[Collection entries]
***

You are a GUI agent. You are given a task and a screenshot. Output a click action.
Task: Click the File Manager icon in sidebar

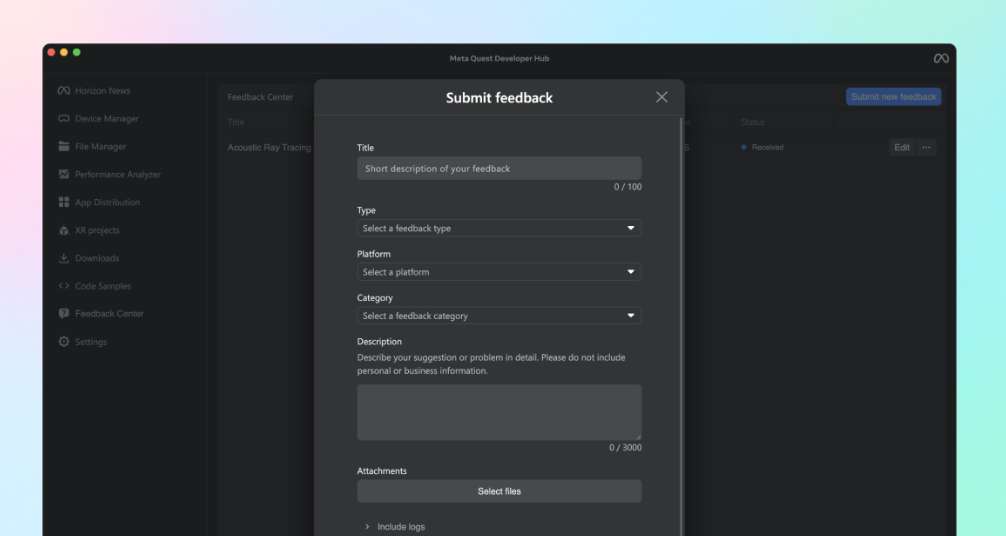coord(64,147)
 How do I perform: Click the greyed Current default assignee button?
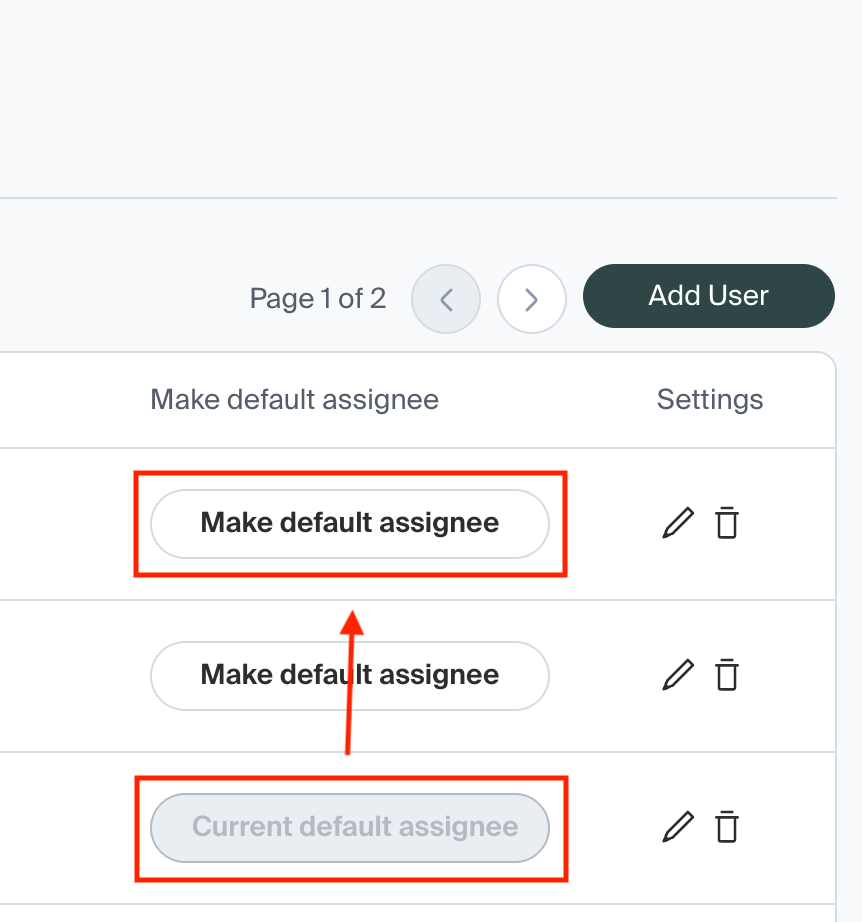[350, 827]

***

### EXERCISE AIM
Pictures are to be left out; all else in the entries above is to be quoted exactly.

### SOLVED EXERCISE
You are a GUI agent. You are given a task and a screenshot. Output a click action.
Task: Click the File Manager icon in sidebar

coord(64,147)
 How do I perform: Click the greyed Current default assignee button?
[350, 827]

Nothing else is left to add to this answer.